_Extrait fourni_
________________________
Propos recueillis par L. Gianati Interview 16/05/2011 à 10:26 4308 visiteurs
Cynique, froid, implacable… Le Tueur élimine ses cibles depuis désormais treize ans, pour le plus grand bonheur de ses lecteurs. La sortie du 9ème tome, Concurrence déloyale, est l’occasion rêvée de faire le point, en compagnie de son créateur, Matz, sur une série qui est devenue, au fil du temps, l’un des titres phare des éditions Casterman.


En 2003, vous aviez décidé de "tuer" le Tueur : pour quelles raisons ? Qu’est-ce qui vous a poussé à revenir sur cette décision et à prolonger ses aventures, quatre ans plus tard ?

Je n’ai jamais décidé de mettre fin aux aventures du Tueur en 2003 ni à aucun autre moment. Jacamon a souhaité s’arrêter, parce qu’il arrivait à saturation, ce que je peux par ailleurs comprendre. Après tout, c’est vrai que le dessinateur doit dessiner, jour après jour, mois après mois, le même personnage, sous toutes les coutures. Je peux concevoir qu’il y ait de la lassitude, voire une overdose. Toujours est-il que nous avons fait une pause. J’ai toujours été convaincu qu’il y avait d’autres choses à faire, qu’il y avait encore de la matière, beaucoup de matière, et que le personnage avait un potentiel inexploré, c’est pour cela que je dis que je n’ai jamais voulu ni pensé abandonner. Si Jacamon avait définitivement renoncé, j’aurais je pense continué avec quelqu’un d’autre. Donc je n’ai jamais eu l’impression de « revenir », puisque je n’ai jamais eu l’impression de l’avoir quitté ! C’est d’ailleurs peut-être pour cela que l’interruption de quatre années correspond à ce qui s’est passé dans la vie du Tueur… Et puis Jacamon s’est dit que le Tueur lui manquait, finalement, et il a voulu reprendre. Il est revenu gonflé à bloc, ainsi que tout le monde peut le voir, je suppose. Mais à mon avis, c’est Jacamon qui est parti et revenu, pas le Tueur !
Cette question me fait aussi penser à certains lecteurs un chouia grincheux qui parfois me disent que ça aurait été mieux de ne pas continuer, et même d’autres qui croient soupçonner ou sous-entendent que nous ne continuons « que pour l’argent »… Je dois dire que tel n’est pas du tout le cas. Et je suis persuadé qu’une lecture objective le prouve. Je crois que ceux qui ont envie de penser cela ne le verront sans doute pas, quelle que soit la qualité de la série. Je dois dire que les réactions des lecteurs sont parfois assez troublantes. Certains disent que c’est trop différent du premier cycle, d’autre que cela ne l’est pas assez. Je suppose que cela prouve que la vérité est quelque part au milieu. Pourtant, il existe à mon sens des éléments objectifs : par exemple, il y a un tome du Tueur dans lequel il ne tue absolument personne… Je trouve que cela constitue une variante et un changement sensible par rapport aux autres albums. Cela participe aussi de l’idée que dans la série Le Tueur, les contrats et l’action sont quasi secondaires. Ce qui compte, c’est le personnage, son cheminement, ses idées, sa vision du monde. La violence est plus dans ses propos, ses idées, ses pensées, que dans ce qu’il fait. Il ne faut donc pas se tromper… Malgré cela, certains pensent que ça ne change pas et qu’il n’y a pas de renouvellement. A l’inverse, d’autres disent « oui, mais alors là, il ne tue personne, il n’y a pas de baston ». Pas facile de contenter tout le monde !
________________________
_Bloc de données_
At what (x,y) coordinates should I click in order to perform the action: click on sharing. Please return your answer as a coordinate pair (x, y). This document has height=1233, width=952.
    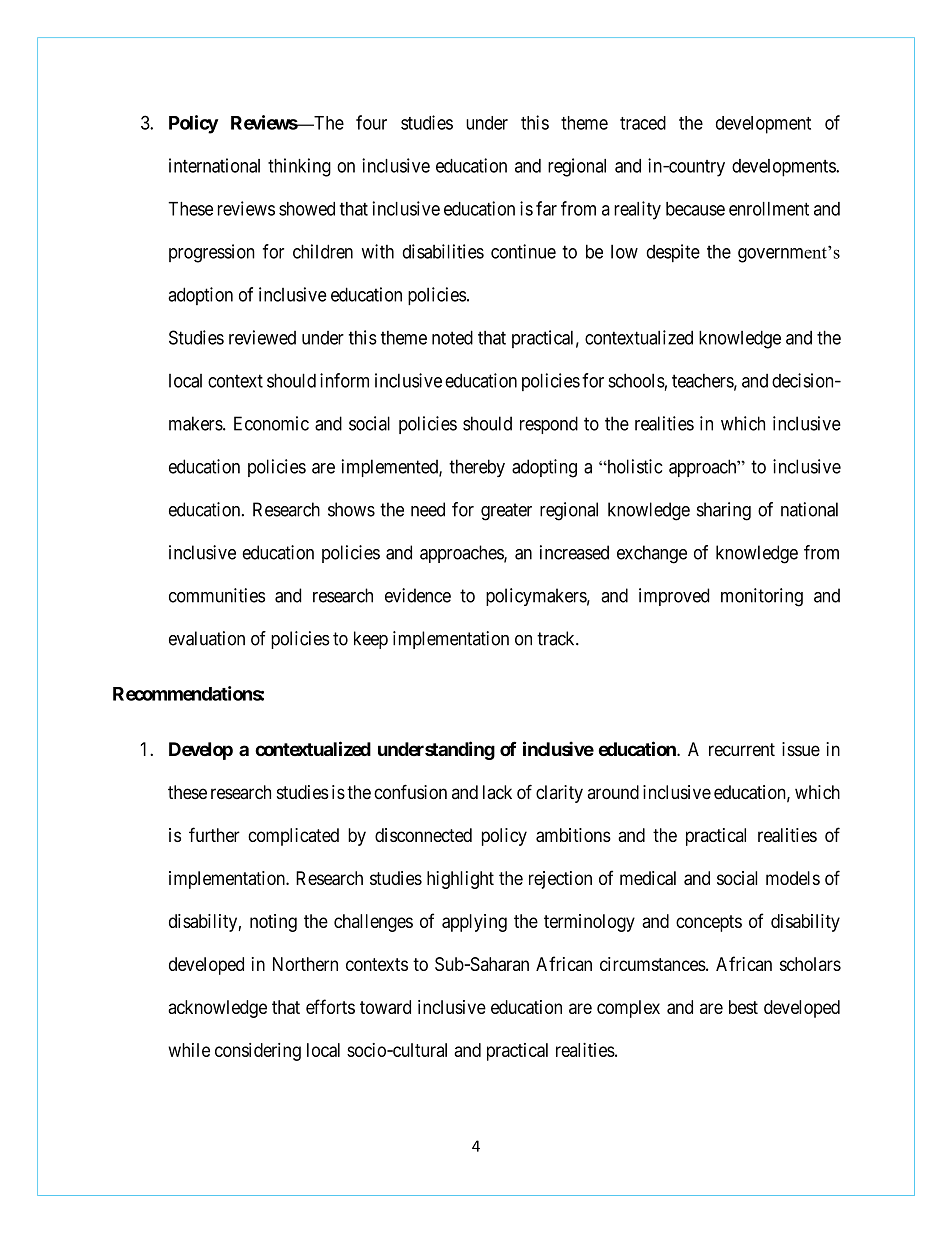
________________________
_Consigne 1_
D'après l'entretien, qui a voulu s'arrêter en 2003, et pour quel motif ?
_Consigne 2_
Reproduisez à l'identique le passage de l'entretien depuis "Propos recueillis par" jusqu'à "plus tard ?" inclus.
_Consigne 3_
Énumérez tous les éléments qui, selon l'entretien, comptent dans la série Le Tueur.

_Solution 1_
Jacamon, parce qu'il arrivait à saturation.

_Solution 2_
Propos recueillis par L. Gianati Interview 16/05/2011 à 10:26 4308 visiteurs
Cynique, froid, implacable… Le Tueur élimine ses cibles depuis désormais treize ans, pour le plus grand bonheur de ses lecteurs. La sortie du 9ème tome, Concurrence déloyale, est l’occasion rêvée de faire le point, en compagnie de son créateur, Matz, sur une série qui est devenue, au fil du temps, l’un des titres phare des éditions Casterman.


En 2003, vous aviez décidé de "tuer" le Tueur : pour quelles raisons ? Qu’est-ce qui vous a poussé à revenir sur cette décision et à prolonger ses aventures, quatre ans plus tard ?

_Solution 3_
- le personnage
- son cheminement
- ses idées
- sa vision du monde